- [AIM]
Arrange every line of the entries below as a Markdown table with two columns, Number and Line. Number the rows in order and leave out the blank lines.

- [Items drawn from a data source]
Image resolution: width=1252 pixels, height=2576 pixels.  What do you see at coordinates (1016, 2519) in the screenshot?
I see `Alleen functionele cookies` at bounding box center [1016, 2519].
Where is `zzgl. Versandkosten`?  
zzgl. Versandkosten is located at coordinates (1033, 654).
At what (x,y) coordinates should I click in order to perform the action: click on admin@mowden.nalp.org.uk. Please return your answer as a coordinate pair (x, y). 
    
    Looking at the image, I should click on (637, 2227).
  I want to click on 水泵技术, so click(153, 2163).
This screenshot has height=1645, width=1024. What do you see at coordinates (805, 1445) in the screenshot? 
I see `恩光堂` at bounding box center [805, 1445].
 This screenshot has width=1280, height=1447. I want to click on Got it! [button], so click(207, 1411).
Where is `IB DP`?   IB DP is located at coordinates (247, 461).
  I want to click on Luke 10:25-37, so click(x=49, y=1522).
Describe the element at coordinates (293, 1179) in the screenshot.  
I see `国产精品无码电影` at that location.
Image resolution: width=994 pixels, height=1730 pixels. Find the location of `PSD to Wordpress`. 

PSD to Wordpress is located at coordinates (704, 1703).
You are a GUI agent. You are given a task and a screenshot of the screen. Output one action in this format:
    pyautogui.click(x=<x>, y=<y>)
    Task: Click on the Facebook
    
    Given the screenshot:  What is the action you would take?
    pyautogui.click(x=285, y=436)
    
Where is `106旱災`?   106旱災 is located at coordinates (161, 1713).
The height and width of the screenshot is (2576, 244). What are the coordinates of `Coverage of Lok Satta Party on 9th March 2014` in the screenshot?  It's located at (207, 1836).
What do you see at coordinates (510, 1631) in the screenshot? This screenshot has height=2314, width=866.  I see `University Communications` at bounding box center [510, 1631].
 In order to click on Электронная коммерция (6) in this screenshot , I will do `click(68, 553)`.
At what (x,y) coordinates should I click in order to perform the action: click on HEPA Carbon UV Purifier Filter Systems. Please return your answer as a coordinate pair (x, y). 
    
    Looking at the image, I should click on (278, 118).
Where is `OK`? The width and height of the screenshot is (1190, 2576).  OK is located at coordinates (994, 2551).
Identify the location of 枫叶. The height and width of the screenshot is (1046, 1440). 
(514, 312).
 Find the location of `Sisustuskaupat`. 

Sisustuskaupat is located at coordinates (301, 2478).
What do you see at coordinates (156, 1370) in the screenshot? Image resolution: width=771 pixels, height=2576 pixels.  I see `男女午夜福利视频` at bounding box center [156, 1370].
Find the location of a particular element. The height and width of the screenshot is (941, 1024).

- [RESPONSE TO THIS TASK]
| Number | Line |
|---|---|
| 1 | Image resolution: width=1252 pixels, height=2576 pixels.  What do you see at coordinates (1016, 2519) in the screenshot? |
| 2 | I see `Alleen functionele cookies` at bounding box center [1016, 2519]. |
| 3 | Where is `zzgl. Versandkosten`?   |
| 4 | zzgl. Versandkosten is located at coordinates (1033, 654). |
| 5 | At what (x,y) coordinates should I click in order to perform the action: click on admin@mowden.nalp.org.uk. Please return your answer as a coordinate pair (x, y).  |
| 6 |     Looking at the image, I should click on (637, 2227). |
| 7 |   I want to click on 水泵技术, so click(153, 2163). |
| 8 | This screenshot has height=1645, width=1024. What do you see at coordinates (805, 1445) in the screenshot?  |
| 9 | I see `恩光堂` at bounding box center [805, 1445]. |
| 10 |  This screenshot has width=1280, height=1447. I want to click on Got it! [button], so click(207, 1411). |
| 11 | Where is `IB DP`?   IB DP is located at coordinates (247, 461). |
| 12 |   I want to click on Luke 10:25-37, so click(x=49, y=1522). |
| 13 | Describe the element at coordinates (293, 1179) in the screenshot.   |
| 14 | I see `国产精品无码电影` at that location. |
| 15 | Image resolution: width=994 pixels, height=1730 pixels. Find the location of `PSD to Wordpress`.  |
| 16 | PSD to Wordpress is located at coordinates (704, 1703). |
| 17 | You are a GUI agent. You are given a task and a screenshot of the screen. Output one action in this format: |
| 18 |     pyautogui.click(x=<x>, y=<y>) |
| 19 |     Task: Click on the Facebook |
| 20 |     Given the screenshot:  What is the action you would take? |
| 21 |     pyautogui.click(x=285, y=436) |
| 22 | Where is `106旱災`?   106旱災 is located at coordinates (161, 1713). |
| 23 | The height and width of the screenshot is (2576, 244). What are the coordinates of `Coverage of Lok Satta Party on 9th March 2014` in the screenshot?  It's located at (207, 1836). |
| 24 | What do you see at coordinates (510, 1631) in the screenshot? This screenshot has height=2314, width=866.  I see `University Communications` at bounding box center [510, 1631]. |
| 25 |  In order to click on Электронная коммерция (6) in this screenshot , I will do `click(68, 553)`. |
| 26 | At what (x,y) coordinates should I click in order to perform the action: click on HEPA Carbon UV Purifier Filter Systems. Please return your answer as a coordinate pair (x, y).  |
| 27 |     Looking at the image, I should click on (278, 118). |
| 28 | Where is `OK`? The width and height of the screenshot is (1190, 2576).  OK is located at coordinates (994, 2551). |
| 29 | Identify the location of 枫叶. The height and width of the screenshot is (1046, 1440).  |
| 30 | (514, 312). |
| 31 |  Find the location of `Sisustuskaupat`.  |
| 32 | Sisustuskaupat is located at coordinates (301, 2478). |
| 33 | What do you see at coordinates (156, 1370) in the screenshot? Image resolution: width=771 pixels, height=2576 pixels.  I see `男女午夜福利视频` at bounding box center [156, 1370]. |
| 34 | Find the location of a particular element. The height and width of the screenshot is (941, 1024). |